Stored items:
○ ○ ○

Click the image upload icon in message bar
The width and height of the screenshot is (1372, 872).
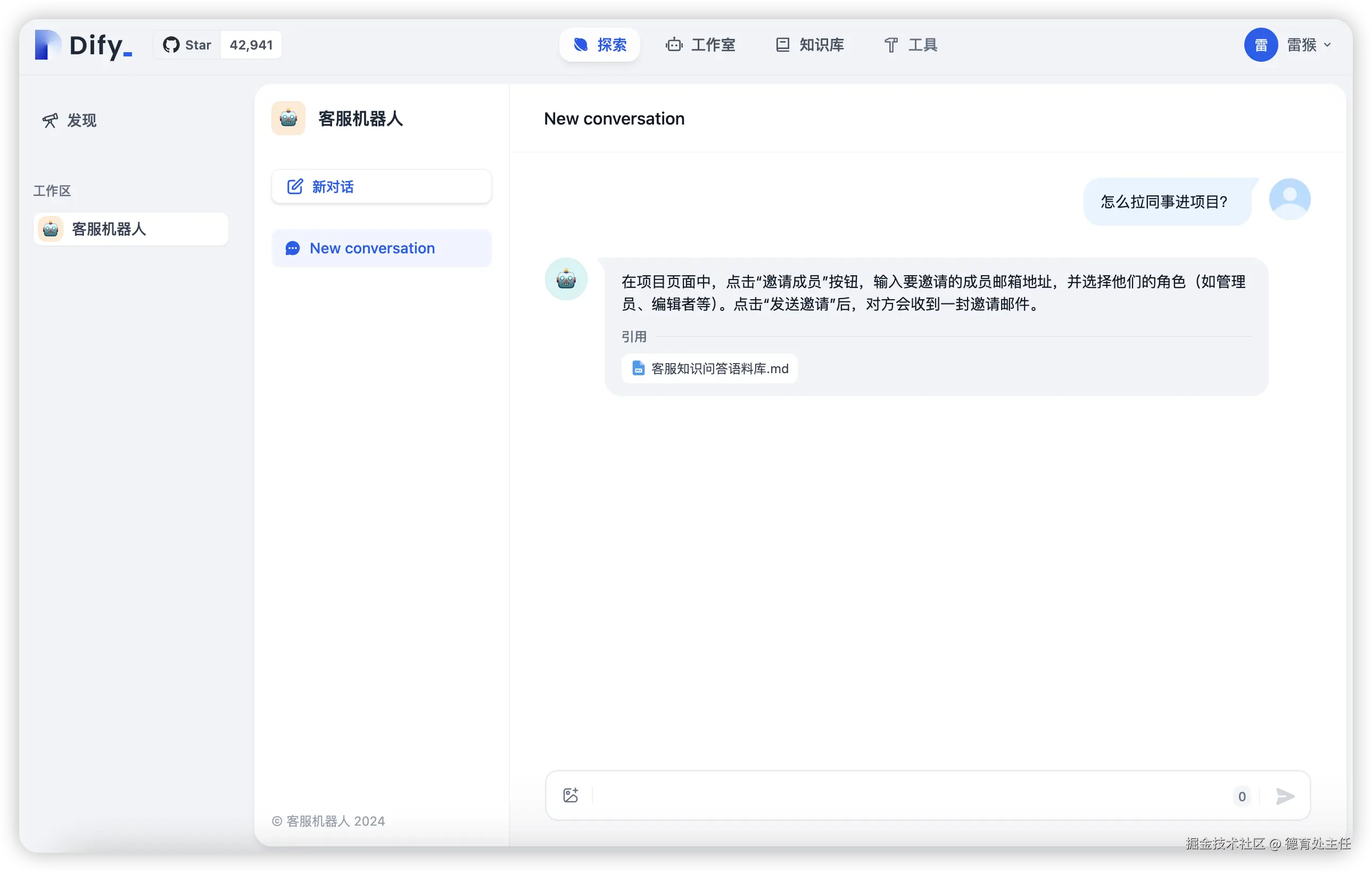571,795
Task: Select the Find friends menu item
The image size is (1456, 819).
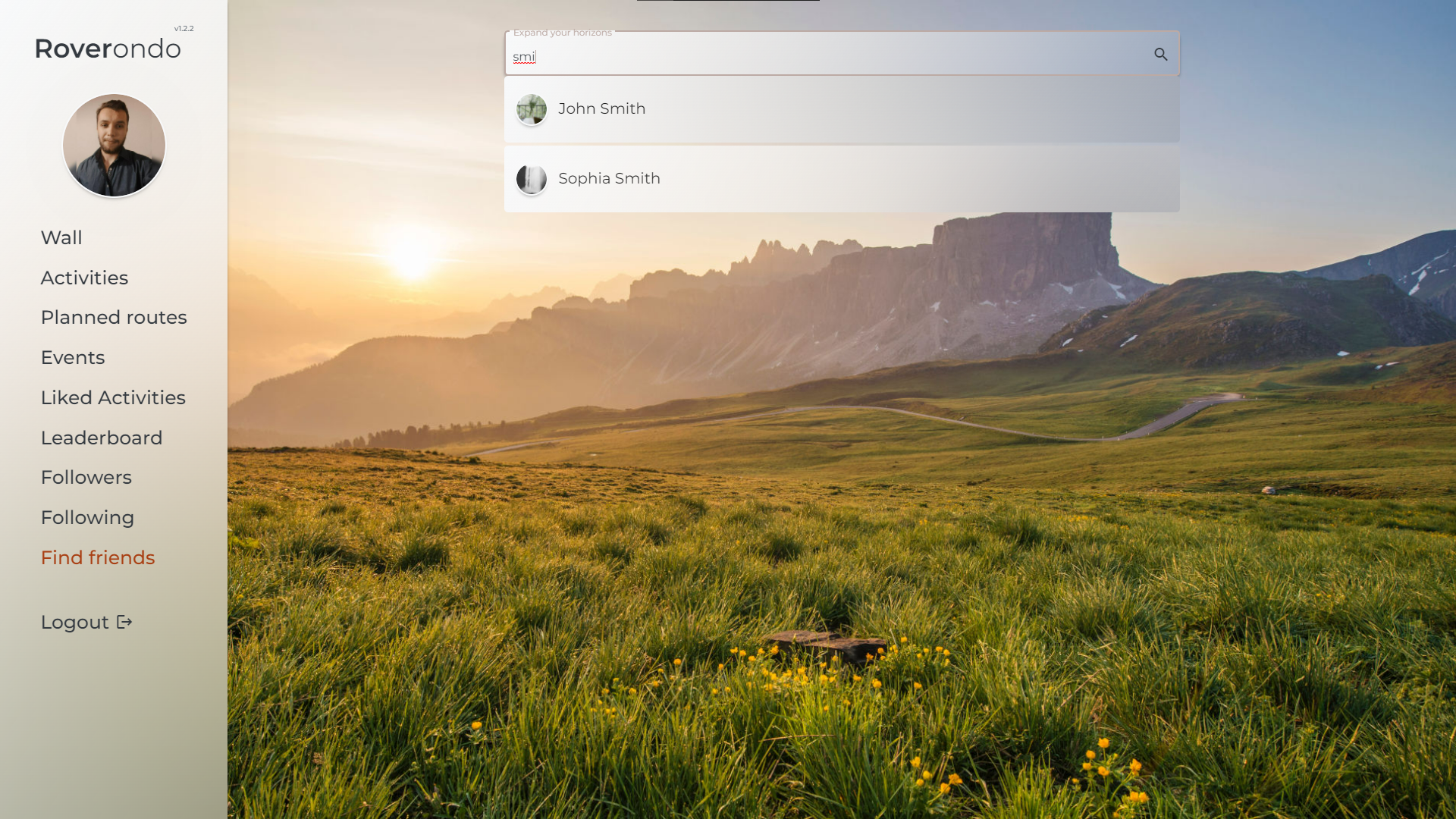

○ ○ ○

# Problem description
Output exactly the lines from the line containing "The width and" through the last line of the records, both included, and leave out every picture.

# Answer to this problem
The width and height of the screenshot is (1372, 872).
571,795
Task: Select the Find friends menu item
The image size is (1456, 819).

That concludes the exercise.